Problem - Check each line of the data, and copy those where "Reset" appears.

(Saved data entries)
════════════════════

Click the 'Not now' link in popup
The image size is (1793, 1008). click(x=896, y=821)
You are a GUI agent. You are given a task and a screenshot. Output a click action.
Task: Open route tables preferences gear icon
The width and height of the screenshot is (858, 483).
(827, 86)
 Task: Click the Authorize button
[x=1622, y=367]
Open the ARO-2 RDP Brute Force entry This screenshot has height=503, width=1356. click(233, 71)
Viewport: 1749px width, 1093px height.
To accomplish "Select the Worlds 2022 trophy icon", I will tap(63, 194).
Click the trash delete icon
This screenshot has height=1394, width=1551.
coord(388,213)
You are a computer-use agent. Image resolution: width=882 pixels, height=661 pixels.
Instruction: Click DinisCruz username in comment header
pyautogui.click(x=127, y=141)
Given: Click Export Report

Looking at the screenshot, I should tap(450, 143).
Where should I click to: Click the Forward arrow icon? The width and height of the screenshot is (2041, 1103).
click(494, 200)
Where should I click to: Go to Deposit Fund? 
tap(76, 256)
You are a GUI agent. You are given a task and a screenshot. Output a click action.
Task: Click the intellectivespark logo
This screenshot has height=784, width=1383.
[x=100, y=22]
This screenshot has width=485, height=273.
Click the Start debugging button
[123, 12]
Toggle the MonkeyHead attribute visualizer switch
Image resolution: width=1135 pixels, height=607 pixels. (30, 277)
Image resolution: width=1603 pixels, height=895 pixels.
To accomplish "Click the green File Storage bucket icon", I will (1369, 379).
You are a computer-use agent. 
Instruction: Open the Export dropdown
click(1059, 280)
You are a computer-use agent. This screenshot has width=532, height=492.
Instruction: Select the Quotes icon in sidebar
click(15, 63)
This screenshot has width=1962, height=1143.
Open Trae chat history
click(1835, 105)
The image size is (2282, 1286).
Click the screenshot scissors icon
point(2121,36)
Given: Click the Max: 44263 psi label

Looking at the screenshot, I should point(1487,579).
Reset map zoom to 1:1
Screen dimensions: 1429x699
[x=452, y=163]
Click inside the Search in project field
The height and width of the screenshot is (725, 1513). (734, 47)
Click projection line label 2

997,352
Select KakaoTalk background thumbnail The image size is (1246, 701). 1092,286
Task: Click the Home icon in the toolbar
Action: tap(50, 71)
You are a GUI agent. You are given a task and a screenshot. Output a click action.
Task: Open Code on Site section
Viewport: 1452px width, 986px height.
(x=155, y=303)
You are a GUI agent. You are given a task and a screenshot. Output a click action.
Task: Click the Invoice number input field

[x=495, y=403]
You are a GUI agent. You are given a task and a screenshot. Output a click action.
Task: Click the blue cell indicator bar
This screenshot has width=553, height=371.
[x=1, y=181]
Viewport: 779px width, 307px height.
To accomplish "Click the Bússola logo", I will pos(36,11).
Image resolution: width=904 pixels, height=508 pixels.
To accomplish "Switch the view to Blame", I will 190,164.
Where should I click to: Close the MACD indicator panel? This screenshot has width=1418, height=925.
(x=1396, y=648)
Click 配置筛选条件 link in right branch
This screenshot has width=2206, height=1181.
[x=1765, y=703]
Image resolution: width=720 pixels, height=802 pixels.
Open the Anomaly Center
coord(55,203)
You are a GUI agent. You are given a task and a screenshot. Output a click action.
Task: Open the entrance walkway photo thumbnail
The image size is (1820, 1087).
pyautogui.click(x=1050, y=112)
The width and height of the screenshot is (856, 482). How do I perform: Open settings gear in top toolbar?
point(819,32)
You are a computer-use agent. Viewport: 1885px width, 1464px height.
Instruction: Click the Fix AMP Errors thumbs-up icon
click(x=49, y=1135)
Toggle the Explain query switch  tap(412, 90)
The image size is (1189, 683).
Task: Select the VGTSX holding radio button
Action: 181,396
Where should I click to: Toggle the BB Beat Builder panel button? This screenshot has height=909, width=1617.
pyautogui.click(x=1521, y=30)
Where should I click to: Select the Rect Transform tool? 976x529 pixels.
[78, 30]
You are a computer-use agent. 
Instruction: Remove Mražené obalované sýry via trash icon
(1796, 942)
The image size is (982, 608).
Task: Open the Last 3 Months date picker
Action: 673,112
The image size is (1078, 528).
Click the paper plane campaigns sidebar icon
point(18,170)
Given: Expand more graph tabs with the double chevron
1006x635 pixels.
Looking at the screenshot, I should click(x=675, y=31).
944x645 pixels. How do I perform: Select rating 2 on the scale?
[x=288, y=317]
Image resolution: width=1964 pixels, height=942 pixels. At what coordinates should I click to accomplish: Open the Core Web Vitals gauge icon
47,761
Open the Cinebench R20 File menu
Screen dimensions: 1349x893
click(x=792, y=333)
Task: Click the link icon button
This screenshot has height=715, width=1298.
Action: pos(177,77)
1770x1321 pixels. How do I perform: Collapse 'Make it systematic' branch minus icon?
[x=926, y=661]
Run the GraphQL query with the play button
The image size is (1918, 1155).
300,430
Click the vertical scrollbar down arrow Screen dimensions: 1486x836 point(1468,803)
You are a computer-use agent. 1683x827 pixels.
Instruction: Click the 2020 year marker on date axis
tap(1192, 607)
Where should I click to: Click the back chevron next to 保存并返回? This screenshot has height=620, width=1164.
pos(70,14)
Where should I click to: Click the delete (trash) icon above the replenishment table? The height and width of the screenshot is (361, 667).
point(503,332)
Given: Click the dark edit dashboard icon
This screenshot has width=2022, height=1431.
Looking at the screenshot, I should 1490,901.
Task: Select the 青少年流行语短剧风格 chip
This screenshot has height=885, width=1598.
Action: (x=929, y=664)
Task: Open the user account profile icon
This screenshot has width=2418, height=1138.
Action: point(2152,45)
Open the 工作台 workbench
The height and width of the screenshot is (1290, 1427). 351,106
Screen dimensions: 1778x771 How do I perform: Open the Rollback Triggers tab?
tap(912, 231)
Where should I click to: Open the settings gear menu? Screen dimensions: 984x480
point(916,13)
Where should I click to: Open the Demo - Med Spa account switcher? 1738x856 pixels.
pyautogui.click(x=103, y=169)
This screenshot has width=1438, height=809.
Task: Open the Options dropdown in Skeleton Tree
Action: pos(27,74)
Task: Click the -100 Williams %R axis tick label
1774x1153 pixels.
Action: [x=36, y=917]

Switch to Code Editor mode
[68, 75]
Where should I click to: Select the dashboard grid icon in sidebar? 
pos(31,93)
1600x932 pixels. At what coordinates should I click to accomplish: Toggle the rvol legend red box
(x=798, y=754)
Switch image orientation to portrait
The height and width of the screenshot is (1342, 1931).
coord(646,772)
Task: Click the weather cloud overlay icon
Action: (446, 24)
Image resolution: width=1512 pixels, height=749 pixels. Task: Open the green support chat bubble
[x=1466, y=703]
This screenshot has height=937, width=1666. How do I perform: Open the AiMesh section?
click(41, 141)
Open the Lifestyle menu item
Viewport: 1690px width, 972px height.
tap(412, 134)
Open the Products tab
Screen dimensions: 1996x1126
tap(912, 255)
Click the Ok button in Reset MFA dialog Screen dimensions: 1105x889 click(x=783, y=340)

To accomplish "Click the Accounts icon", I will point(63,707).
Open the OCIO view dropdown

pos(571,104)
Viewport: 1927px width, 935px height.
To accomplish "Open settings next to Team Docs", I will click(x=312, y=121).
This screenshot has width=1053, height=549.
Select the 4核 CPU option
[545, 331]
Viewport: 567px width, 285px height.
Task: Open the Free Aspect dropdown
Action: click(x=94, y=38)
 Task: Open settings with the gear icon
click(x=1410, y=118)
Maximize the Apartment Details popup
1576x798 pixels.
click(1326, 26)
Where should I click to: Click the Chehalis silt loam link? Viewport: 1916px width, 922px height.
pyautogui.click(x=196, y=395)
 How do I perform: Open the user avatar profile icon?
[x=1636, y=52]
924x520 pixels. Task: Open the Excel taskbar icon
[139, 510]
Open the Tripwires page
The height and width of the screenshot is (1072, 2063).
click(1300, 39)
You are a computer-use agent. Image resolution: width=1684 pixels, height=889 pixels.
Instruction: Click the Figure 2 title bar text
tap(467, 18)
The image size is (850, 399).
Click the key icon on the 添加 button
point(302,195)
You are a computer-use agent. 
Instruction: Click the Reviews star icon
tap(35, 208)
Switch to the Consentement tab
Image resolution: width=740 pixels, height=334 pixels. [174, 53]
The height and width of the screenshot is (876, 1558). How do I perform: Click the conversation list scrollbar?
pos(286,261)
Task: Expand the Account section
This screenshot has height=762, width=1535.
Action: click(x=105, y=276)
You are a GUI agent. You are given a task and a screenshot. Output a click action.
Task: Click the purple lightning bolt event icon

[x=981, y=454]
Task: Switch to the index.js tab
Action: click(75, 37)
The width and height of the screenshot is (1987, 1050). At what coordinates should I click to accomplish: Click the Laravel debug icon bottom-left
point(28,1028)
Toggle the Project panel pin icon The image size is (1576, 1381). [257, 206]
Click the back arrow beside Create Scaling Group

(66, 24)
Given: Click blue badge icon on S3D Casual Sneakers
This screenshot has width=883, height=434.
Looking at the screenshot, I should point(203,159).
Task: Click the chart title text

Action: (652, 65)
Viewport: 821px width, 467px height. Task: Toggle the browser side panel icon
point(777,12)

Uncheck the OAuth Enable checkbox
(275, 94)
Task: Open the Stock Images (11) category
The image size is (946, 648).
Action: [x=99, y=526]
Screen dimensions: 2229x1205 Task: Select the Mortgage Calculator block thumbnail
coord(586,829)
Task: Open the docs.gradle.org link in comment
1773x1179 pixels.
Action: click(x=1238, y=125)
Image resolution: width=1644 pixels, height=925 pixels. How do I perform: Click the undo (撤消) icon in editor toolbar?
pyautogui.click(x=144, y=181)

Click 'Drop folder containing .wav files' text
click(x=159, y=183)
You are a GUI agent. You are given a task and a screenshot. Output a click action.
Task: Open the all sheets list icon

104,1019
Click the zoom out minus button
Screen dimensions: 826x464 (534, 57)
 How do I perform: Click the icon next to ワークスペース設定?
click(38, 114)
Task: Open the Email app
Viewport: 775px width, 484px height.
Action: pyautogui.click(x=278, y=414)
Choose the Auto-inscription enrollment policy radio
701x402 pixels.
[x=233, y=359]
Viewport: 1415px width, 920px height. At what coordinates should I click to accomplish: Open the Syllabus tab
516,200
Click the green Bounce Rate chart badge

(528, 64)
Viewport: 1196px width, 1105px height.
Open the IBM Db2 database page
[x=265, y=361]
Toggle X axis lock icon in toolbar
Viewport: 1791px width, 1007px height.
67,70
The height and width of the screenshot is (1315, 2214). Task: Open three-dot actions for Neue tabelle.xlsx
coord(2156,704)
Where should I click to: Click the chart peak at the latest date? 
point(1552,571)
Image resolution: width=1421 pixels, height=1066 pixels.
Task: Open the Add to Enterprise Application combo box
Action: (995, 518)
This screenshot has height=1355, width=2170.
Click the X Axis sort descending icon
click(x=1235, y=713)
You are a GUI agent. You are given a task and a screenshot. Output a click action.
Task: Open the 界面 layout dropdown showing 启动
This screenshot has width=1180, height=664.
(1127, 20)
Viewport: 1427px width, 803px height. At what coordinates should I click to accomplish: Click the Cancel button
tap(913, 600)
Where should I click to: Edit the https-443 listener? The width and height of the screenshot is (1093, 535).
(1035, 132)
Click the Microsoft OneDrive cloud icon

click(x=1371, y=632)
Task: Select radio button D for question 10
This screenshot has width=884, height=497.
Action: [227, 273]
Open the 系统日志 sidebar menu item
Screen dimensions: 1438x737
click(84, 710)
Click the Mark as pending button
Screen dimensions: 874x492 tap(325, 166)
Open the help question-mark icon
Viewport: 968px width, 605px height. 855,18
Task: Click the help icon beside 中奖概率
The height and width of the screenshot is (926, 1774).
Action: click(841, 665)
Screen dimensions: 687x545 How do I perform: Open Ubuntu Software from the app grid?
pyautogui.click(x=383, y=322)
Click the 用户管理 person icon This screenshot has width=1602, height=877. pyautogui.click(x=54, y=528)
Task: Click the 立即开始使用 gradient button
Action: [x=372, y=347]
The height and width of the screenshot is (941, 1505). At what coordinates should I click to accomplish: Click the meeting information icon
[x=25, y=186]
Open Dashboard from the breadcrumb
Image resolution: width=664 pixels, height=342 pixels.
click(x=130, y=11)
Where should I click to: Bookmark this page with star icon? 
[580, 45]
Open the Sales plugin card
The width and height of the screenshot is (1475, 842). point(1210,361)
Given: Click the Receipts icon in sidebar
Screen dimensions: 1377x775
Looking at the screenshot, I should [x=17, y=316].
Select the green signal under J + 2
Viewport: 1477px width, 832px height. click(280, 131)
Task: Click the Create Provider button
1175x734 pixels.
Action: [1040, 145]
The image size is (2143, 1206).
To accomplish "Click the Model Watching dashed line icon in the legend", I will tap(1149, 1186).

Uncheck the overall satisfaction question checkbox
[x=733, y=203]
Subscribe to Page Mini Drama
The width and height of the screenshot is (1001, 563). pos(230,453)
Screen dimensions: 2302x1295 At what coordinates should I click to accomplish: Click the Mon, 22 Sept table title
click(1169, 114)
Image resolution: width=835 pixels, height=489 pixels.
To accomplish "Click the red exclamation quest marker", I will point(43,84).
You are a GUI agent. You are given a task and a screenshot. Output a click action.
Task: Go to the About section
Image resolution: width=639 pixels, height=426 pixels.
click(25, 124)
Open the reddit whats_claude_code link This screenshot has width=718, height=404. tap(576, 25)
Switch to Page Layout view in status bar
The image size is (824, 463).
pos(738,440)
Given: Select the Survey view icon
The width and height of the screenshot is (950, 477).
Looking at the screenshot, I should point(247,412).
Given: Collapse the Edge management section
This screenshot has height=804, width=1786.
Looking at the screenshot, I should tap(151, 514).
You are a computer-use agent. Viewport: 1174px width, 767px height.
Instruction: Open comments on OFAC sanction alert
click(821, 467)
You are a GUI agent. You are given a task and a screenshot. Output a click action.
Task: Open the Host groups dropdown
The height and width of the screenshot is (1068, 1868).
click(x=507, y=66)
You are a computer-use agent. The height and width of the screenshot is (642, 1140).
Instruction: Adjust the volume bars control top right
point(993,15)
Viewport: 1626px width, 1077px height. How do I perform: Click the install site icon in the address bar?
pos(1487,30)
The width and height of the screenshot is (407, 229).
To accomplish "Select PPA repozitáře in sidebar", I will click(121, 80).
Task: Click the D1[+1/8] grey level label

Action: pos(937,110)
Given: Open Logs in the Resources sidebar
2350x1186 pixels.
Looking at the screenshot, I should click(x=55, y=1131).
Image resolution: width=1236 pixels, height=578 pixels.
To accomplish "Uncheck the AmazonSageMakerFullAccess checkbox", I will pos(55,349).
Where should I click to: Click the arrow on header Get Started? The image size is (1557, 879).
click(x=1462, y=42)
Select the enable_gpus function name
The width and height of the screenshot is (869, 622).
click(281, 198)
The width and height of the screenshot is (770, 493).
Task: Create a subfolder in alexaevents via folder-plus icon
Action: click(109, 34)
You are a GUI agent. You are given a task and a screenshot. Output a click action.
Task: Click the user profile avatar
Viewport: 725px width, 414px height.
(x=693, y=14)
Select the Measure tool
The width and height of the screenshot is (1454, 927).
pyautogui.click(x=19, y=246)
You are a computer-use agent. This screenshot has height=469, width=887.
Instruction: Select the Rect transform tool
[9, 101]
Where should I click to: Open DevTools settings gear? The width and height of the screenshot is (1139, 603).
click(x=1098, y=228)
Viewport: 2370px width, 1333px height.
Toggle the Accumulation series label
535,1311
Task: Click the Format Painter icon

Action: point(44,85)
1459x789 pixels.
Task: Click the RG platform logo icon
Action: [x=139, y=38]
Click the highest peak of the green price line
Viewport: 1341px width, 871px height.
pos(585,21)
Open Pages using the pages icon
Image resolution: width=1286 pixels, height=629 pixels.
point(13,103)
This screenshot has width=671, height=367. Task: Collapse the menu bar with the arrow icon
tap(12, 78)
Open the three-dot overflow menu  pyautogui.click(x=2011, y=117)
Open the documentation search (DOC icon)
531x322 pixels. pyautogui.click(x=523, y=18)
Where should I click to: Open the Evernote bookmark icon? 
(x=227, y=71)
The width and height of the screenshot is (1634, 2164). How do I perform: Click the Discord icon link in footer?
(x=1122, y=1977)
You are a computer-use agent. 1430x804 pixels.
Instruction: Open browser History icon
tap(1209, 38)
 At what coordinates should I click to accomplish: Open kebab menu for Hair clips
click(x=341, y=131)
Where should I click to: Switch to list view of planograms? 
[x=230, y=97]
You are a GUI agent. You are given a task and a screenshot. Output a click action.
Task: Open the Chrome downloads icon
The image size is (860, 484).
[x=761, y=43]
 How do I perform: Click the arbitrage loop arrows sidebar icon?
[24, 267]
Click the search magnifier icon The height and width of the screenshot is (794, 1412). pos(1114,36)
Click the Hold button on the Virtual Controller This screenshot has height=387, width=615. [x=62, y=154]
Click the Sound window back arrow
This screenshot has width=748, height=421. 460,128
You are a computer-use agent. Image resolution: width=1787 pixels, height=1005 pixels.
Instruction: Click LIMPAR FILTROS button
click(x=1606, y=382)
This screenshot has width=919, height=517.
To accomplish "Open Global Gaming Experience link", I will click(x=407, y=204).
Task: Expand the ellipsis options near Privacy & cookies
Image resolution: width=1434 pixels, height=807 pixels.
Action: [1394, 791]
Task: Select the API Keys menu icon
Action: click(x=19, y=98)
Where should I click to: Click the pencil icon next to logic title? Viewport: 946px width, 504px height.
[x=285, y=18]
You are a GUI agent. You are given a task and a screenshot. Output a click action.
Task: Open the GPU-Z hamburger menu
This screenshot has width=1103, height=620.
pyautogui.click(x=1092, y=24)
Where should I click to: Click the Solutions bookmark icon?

════════════════════

Task solution -
Reset map zoom to 1:1
Click the Ok button in Reset MFA dialog Screen dimensions: 1105x889 click(x=783, y=340)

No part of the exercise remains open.